*EXERCISE INSTRUCTIONS:*
Give again, exactly as written, each line of the material below starting at the line that contains "You are a GUI" and ending at the line that contains "Task: Click the airplane icon next to KL 5266". Both ends count, and no other line does.

*RECORDS TO PROCESS:*
--*--
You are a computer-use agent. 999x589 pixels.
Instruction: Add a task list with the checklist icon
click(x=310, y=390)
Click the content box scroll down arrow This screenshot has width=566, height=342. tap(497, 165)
--*--
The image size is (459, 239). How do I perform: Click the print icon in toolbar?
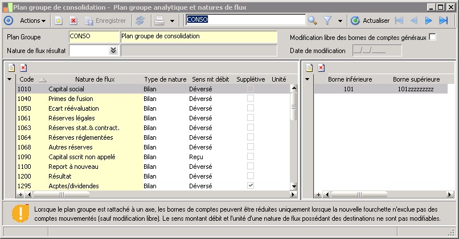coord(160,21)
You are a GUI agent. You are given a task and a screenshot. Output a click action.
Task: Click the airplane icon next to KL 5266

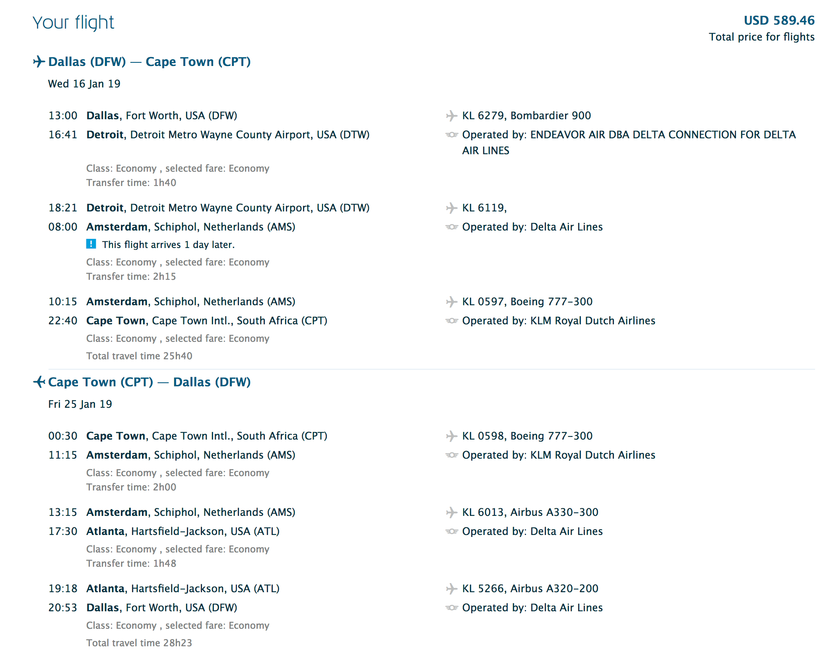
--*--
*ANSWER FOR THIS EXERCISE:*
You are a GUI agent. You are given a task and a screenshot. Output a click action.
Task: Click the airplane icon next to KL 5266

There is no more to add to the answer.